Cuando una HOA ejecuta la hipoteca de una viuda anciana o de una familia que enfrenta la quiebra por gastos médicos debido a cuotas impagadas, está revelando algo. Está revelando que el balance contable ha reemplazado al prójimo. Que el presupuesto se ha vuelto más sagrado que la persona.

En qué consiste realmente la mayordomía fiel

Los cristianos que viven en comunidades con HOA —y son muchos— no son simplemente residentes pasivos. Son miembros. Pueden asistir a las reuniones. Pueden postularse para las juntas directivas. Pueden abogar por políticas que incluyan disposiciones para situaciones de dificultad, planes de pago y procesos de revisión humana antes de que se inicie cualquier acción de ejecución hipotecaria.

Esto no es activismo político. Es fidelidad al prójimo. Es el trabajo ordinario, sin glamour, de ser el tipo de comunidad que refleja el carácter del Dios que redime en lugar de condenar.

La mayordomía también implica ser honestos acerca de los sistemas en los que participamos. Si tu HOA no tiene ningún mecanismo de gracia —ningún proceso para acercarse a un vecino en apuros antes de enviar un aviso de ejecución hipotecaria— eso merece ser planteado. Con claridad. Con amor. Con persistencia.

Miqueas 6:8 no presenta la justicia y la misericordia como valores opuestos que deben equilibrarse entre sí. Los presenta como expresiones gemelas de una misma vida fiel. Buscas la justicia en la estructura del sistema. Practicas la misericordia en la aplicación de su poder. Ambas.
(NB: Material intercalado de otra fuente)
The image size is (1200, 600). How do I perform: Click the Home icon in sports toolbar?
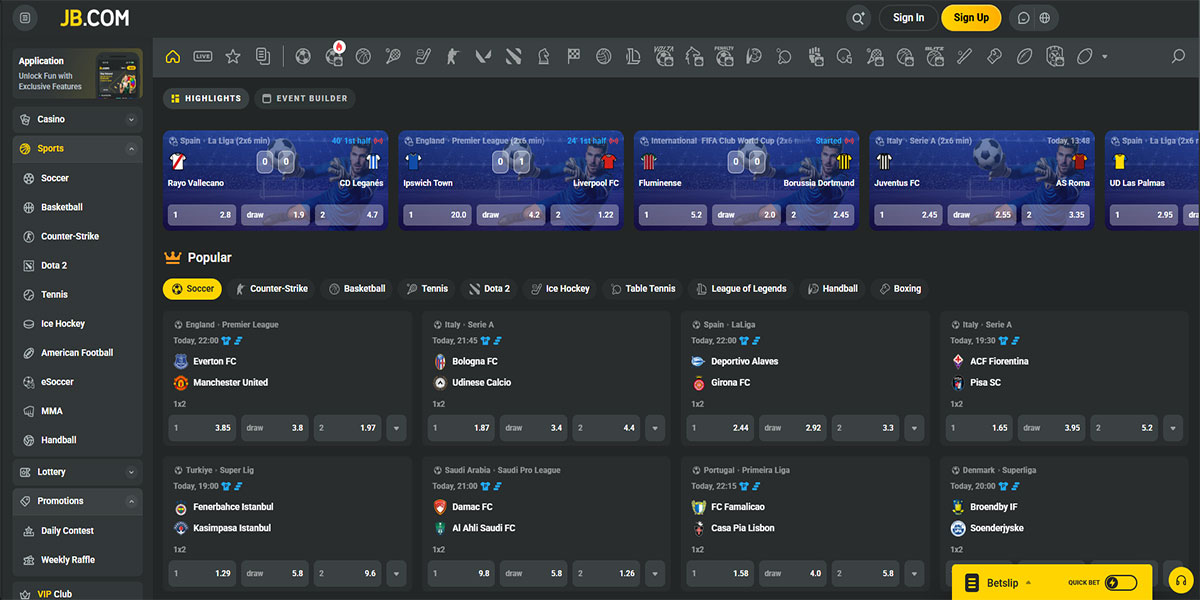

Siempre.

"Oh hombre, él te ha declarado lo que es bueno, y qué pide Jehová de ti: solamente hacer justicia, y amar misericordia, y humillarte ante tu Dios." — Miqueas 6:8

El diagnóstico más profundo

El aumento de las ejecuciones hipotecarias de las HOA no es principalmente una historia legal ni una historia del mercado inmobiliario. Es una historia sobre lo que la comunidad americana se ha convertido —y en lo que está fallando en ser.

Cuando las instituciones creadas para servir a los vecinos comienzan a consumirlos, algo ha salido mal a un nivel fundamental. No solo en la política. En la imaginación. En la respuesta a la pregunta que le hicieron a Jesús hace dos mil años: ¿quién es mi prójimo?
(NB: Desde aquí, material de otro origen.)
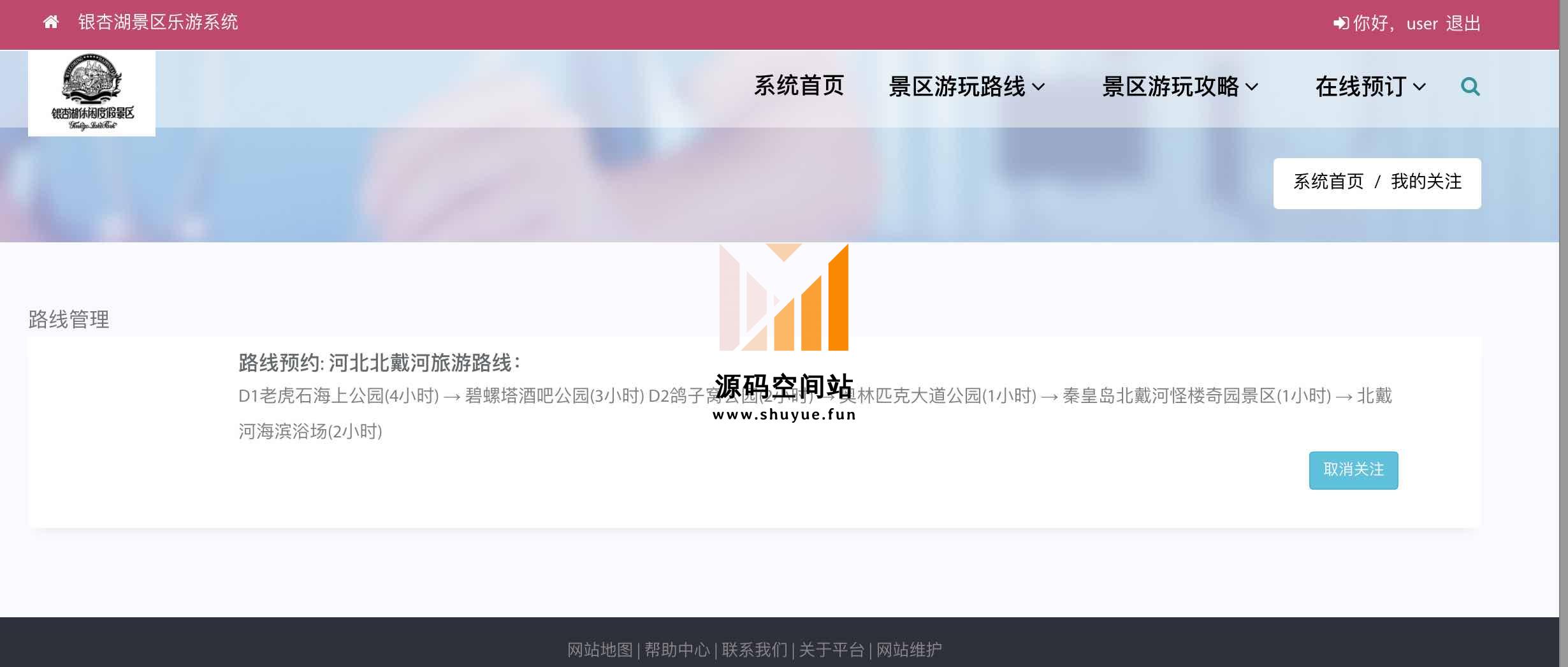Click the vertical scrollbar on the right edge
The image size is (1568, 667).
pyautogui.click(x=1563, y=319)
El intérprete de la ley que hizo esa pregunta buscaba un límite legal. Jesús respondió con una historia sobre alguien que cruzó toda frontera —cultural, religiosa y social— para cuidar a un extraño tendido en el camino. El Buen Samaritano no comprobó si el hombre herido había pagado sus cuotas. Vendó sus heridas, asumió sus costos y siguió involucrado hasta que el hombre fue restaurado.

Ese es el estándar. Es uno que incomoda. Estaba destinado a serlo.

A medida que las ejecuciones hipotecarias de las HOA aumentan, la iglesia tiene una oportunidad —y una responsabilidad— de hablar con claridad moral. No para vilipendiar a cada HOA o a cada miembro de junta que navega por dificultades financieras genuinas. Sino para insistir, firme y graciosamente, en que las comunidades edificadas a imagen de Dios deben encontrar maneras de sostenerse mutuamente en lugar de destruirse las unas a las otras.

El hogar importa. El prójimo importa más.